Eoin MacNeill. Garlic would have improved his disposition.

Wouldn’t we all live in a much more interesting place if Eoin MacNeill really had been the secretary of The Garlic League?

25 thoughts on “Census-correcting”

  1. The last comment about the “secretary of the Garlic League” really gave me a chuckle — a true laugh out loud. Always love your posts both for the knowledge and the sense of humor. Thanks.

    1. To be fair to the transcriber in this case, it was unclear, and unless he or she had Irish connections, could be forgiven for this error. Indeed should be congratulated for relieving the tedium of research.

  2. Well you sprung the trap with the moving parts illustration. You knew that suckers like me would just have to check the rotation directional arrows. And goes slightly bonkers on the last cog. Did you draw that arrow on purpose? Wait, it is John Grenham. Of course he would draw a reversed direction arrow just to see how many nibbles he would get. Well, nibble nibble.

  3. Thanks John.
    I think I was probably one of the repeat offenders – never bothered to keep a record of the ones I sent in.

    Sorry!

  4. Dear John,
    Just yesterday, I found a 1911 census which listed the street name as David Street instead of Davis Street in Tipperary, Co. Tipperary, as it was on the 1901 census. There was no where I could send in a correction.
    http://www.census.nationalarchives.ie/pages/1911/Tipperary/Tipperary_E__Urban/David_Street__P
    I checked Google Maps and Davis Street came up. If you look at Form N, it says Davis Street. All the people living on that street will be found under DAVID Street.
    Cathy

  5. I found a choice mis-transcription in the English 1911 census : Charwoman of the Board…
    And Scotland on Ancestry.com is another alternate universe (in every available census), populated by Minors of 50, Sweatie Shop Owners, and even a Retired Master Mariner Brush Merchant Servant. I had visions of the man selling door-to-door ~ till I realised he had been in the British Merchant Service….

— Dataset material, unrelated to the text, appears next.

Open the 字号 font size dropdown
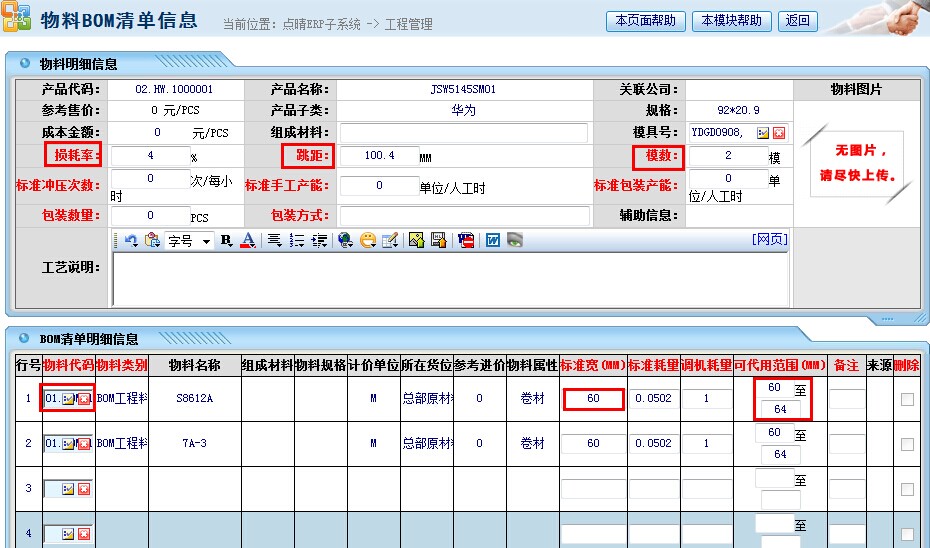The image size is (930, 548). 206,240
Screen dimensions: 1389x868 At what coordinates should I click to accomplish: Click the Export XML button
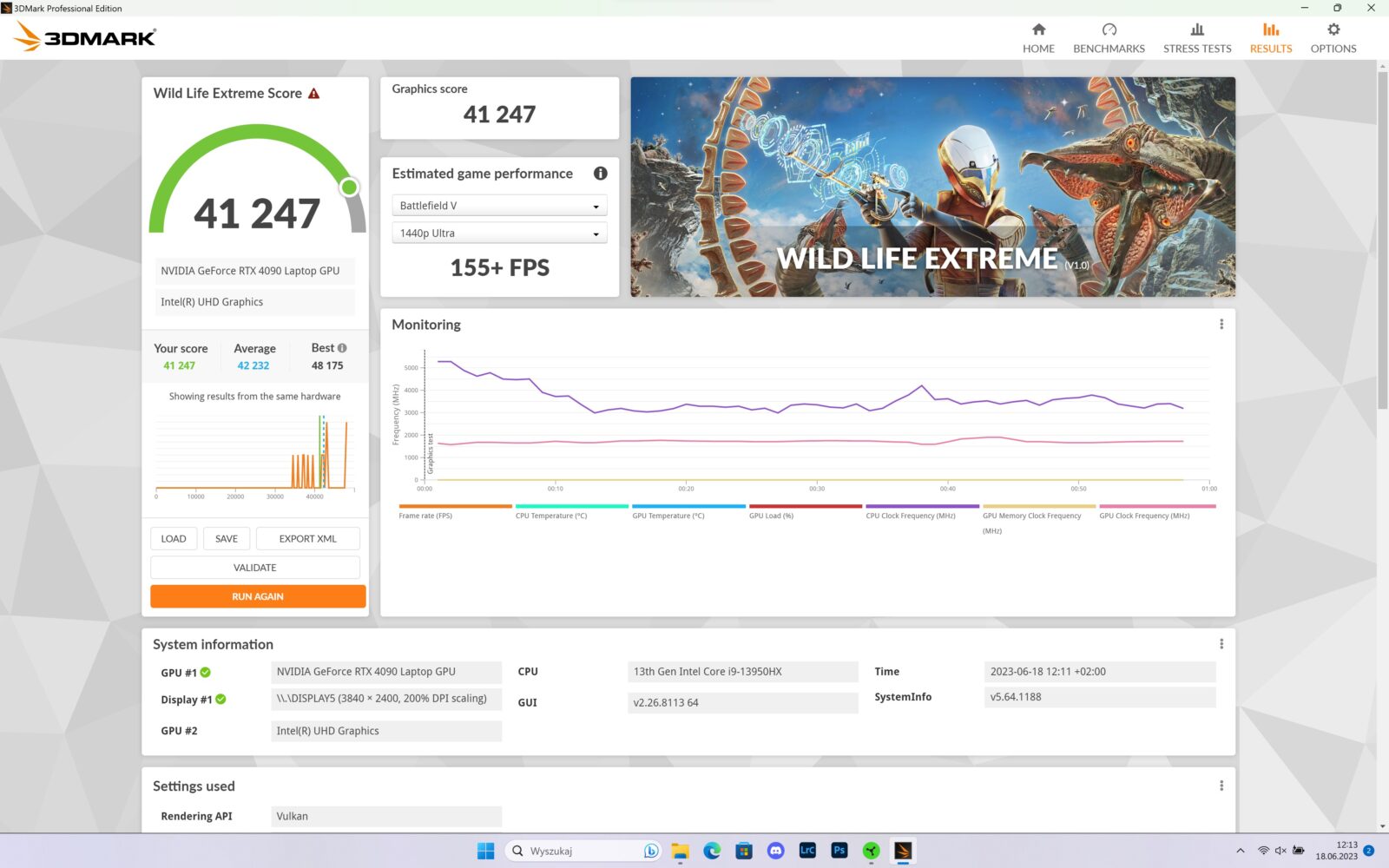307,539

  6. Your efforts are much appreciated. I note however, that one of Bohemian Football Club’s founders, and 1st honorary secretary of the Leinster Football Association (precursor to the present-day FAI) Dudley Thomas Hussey (1871-1944) STILL appears as Dually…. One for the next batch of corrections perhaps. Keep up the good work

  7. This is huge! If, like me, you’ve been infuriated by silly and unsearchable (because you’d never thing of looking up those words) transcriptions like Gatholic, Sertrude, Brofessor, etc.

    Dare we ask, what happened to all the corrections submitted (before 2016) to the http://www.census.nationalarchives.ie site itself? I submitted plenty until it dawned on me that they were likely not going anywhere.

    I’m glad to see my grand aunt Margaret Gertrude’s middle name is no longer listed as Sertrude at http://www.census.nationalarchives.ie/pages/1911/Meath/Crossakeel/Crossakeel_Town/727709/ (though Margaret is still missing its final letter, which is clearly visible at http://www.census.nationalarchives.ie/reels/nai003083276/).

    Meanwhile, one Gertrude is still listed as Sertrude: http://www.census.nationalarchives.ie/pages/1911/Louth/St__Laurence_Gate/Custom_House_Quay/570644/

    Thanks!

    1. I’m on a ten-month contract with NAI, so I’ll keep grinding back until next July. I hope by then to be back to 2012/13 or so.
      John

  8. I did send this sometime back. Household return for Tuohy family in 1911 Ballycarrane Thurles Rural is found under the file? Out-Offices and farm steadings return (Form B2.) Not sure if this type of correction is within your brief but would be delighted if it could be rectified.

  9. Thanks for changing my GGrandmothers( Rose Rooney) age from 56 to 36 on the 1911 Census records. She was only 23 yrs old on the 1901 Census!!
    I didn’t realize the error until the 1901 census was released.